04/15/06

Permalink 06:03:50 pm, Categories: Announcements [A], 164 words  

I'm not 21 anymore.

I can't keep staying up all night pretending like I am. It's bound to catch up with me, right?. OR ........ maybe I'll end up being that really old guy who's at all the parties with kids half his age, and everyone humors him, and I'll have my own stupid catchphrases and some lame secret handshake.

I'm halfway to becoming that guy, actually. I don't go to parties with 19-year-olds yet, but I do still live in my college town. I guess that's why I never go down to the campus -- to keep from feeling old and irrelevant.

Cause college kids are hip and relevant, man! With their Marley and Pulp Fiction posters, and stupid cheap hemp hats, and Che t-shirts, and.......

Yeah, I know. I wish I was back there too.

I guess I like staying up all night cause I don't want to miss anything. And all my friends are really cool now, and I will definitely miss something if I'm not careful.

04/11/06

Permalink 04:04:02 pm, Categories: Announcements [A], 19 words  

I like my name.

I never have any problem getting URL's, or email addresses, or finding myself on Google.

It's the simple things.

04/05/06

Permalink 03:48:50 pm, Categories: Announcements [A], 131 words  

I'd like to be old.

Just watched Jon Stewart's interview with Studs Terkel. Wow. What an amazing feeling it must be to 90-something years old and have contributed something unique and captivating. I guess I've always felt older than am, which really doesn't help when you're trying to function in a youth-oriented, freewheeling industry such as music. But the skill of listening, really listening, is something I've been able to do in my private life but which hasn't necessarily translated into my professional life and work. Well, maybe a little -- my teaching, I guess, and my work at APTP (aptpchicago.org). But turning it into art? Hardly. My songs are transparently self-absorbed.

It would be nice to tell other people's stories, without filtering them through my own pathetic experiences. I'll have to think on that some....

03/17/06

Permalink 01:06:42 pm, Categories: Announcements [A], 190 words  

Travelin' fool

Traveling from Columbus and back has been hard enough, but now I've got 4 different cities in 5 days (Chicago/Columbus/Kalamazoo/Vegas). Insert sympathetic vocal sound here....

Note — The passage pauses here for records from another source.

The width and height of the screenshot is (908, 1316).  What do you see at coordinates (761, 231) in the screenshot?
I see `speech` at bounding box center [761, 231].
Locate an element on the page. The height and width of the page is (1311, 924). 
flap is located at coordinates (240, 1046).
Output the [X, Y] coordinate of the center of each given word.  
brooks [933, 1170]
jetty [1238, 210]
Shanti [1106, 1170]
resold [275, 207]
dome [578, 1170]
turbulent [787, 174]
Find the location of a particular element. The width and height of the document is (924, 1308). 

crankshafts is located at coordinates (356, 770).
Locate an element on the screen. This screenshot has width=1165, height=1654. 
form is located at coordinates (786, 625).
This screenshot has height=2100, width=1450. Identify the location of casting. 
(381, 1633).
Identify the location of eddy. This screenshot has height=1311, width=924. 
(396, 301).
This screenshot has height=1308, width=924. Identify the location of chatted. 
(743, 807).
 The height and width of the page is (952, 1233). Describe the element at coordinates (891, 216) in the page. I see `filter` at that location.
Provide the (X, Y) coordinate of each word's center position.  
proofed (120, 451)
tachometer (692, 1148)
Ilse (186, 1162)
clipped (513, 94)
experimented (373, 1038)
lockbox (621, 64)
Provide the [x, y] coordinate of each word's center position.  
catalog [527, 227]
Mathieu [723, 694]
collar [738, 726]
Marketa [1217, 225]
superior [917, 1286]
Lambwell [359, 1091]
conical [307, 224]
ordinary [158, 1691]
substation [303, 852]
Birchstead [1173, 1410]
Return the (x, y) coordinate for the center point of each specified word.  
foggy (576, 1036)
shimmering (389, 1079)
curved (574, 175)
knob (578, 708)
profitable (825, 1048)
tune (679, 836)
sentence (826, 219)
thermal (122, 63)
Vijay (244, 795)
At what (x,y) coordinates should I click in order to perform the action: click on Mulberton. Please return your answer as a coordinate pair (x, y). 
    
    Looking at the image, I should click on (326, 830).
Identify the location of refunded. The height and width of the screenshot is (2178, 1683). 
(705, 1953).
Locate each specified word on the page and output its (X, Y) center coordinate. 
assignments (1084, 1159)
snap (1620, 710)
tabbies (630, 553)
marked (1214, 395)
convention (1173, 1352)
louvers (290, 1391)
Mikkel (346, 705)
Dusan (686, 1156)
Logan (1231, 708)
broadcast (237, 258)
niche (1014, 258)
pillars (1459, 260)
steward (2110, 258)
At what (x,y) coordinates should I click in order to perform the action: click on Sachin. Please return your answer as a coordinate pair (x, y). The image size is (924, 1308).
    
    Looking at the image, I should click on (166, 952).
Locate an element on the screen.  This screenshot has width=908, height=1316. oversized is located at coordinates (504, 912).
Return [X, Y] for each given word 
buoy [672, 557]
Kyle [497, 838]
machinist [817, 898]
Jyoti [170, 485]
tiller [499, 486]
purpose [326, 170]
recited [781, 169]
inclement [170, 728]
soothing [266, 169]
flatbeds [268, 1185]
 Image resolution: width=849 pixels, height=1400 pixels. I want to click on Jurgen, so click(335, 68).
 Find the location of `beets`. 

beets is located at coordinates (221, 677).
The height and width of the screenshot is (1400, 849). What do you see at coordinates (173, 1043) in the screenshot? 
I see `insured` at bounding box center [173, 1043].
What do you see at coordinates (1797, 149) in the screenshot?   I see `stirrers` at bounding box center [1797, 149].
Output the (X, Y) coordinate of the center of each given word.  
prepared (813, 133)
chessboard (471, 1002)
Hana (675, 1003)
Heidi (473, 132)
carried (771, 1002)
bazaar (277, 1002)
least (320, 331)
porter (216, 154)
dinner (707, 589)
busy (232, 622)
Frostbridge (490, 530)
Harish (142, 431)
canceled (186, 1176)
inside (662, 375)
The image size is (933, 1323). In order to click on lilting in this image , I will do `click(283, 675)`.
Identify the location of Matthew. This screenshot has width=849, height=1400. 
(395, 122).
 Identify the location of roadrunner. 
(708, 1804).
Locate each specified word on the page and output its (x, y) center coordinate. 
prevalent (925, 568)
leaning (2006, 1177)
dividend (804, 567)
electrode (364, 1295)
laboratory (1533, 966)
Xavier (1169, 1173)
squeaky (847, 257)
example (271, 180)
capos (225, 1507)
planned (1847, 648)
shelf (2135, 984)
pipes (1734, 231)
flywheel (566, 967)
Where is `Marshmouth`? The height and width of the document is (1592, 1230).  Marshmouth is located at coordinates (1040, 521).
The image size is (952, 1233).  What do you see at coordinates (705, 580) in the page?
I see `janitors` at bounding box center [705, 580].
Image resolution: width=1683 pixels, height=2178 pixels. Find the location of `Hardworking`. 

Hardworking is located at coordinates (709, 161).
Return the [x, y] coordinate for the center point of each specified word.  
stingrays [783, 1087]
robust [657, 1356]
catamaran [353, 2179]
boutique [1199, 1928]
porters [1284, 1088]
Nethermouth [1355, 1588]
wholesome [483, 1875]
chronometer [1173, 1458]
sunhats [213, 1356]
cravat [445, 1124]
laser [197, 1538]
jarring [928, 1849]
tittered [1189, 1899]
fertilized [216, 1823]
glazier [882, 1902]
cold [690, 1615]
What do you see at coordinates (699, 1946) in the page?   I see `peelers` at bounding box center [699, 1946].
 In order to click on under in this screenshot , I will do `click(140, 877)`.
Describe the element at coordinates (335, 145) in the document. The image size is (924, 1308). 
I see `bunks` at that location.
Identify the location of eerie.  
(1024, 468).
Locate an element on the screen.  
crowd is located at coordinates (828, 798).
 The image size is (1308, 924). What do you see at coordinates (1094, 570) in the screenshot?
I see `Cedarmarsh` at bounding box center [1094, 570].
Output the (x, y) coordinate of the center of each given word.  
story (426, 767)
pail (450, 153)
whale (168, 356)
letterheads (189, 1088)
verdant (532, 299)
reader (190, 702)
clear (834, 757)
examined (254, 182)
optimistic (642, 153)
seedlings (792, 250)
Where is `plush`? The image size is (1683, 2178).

Ah, yes, Vegas. Place makes me smile and gives me a stomach ache all at once. The palpable sense of desperation that lives beneath the filmy buildup of glitz and flesh (much like the film on your shower curtain lining) really upsets me. On the other hand, I can also see a huge chunk of Middle America enjoying themselves without losing their life savings in the process. For every impossibly tanned and measured bombshell, there are 4 overweight, pasty trucker-types wearing freshly purchased "O!" t-shirts and basking in simple pleasures, like walking all over the place with your alcoholic drinks ("I can DO that??", the woman from Wisconsin asked incredulously to the eleverator attendant). It still sucks that I can't afford to do anything there. I simply refuse to pay $100 bucks to see a shortened version of a Broadway show that I can see in NYC for $35. The clubs all have nice sound systems, though.....

Maybe I'll write a Vegas song for my next album.

03/06/06

Permalink 08:05:29 pm, Categories: Announcements [A], 230 words  

Expensive little hobby we have here...

Just spent $499.99 (US) mailing 100 CDs to radio stations across the country in hopes that someone will notice little ol' me and play one of my songs over the public airwaves. Ridiculous. That's about half of what it cost to press 1,000 CD's in the first place! Ah well...... makes me wish the digital revolution would hurry up and make postage irrelevant. But mostly, it makes me appreciate even more what record companies truly offer -- DISTRIBUTION. No big surprise, I know -- they certainly don't offer taste or subtelty or any real reflection of the world in which we live. Just long tentacles that reach millions of ears across this great nation of ours. And if your album is loud enough or filthy enough or NOW enough, then the number crunchers in the back room might just make you a star....

Wow. I'm whining a lot. Sound enough like an over-the-hill, bitter musician?

Funny -- "over-the-hill". Truth is, I haven't even BEGUN to write my best stuff, or enjoy music the way I will, or truly apreciate the gifts and the blessings I have been given in order to make art every day. I'm still a youngster when it comes to really loving what I do. I'm still caught up in trying to make a mark, to be noticed, to MATTER. Such a waste of time.

To CREATE is to MATTER. That is all.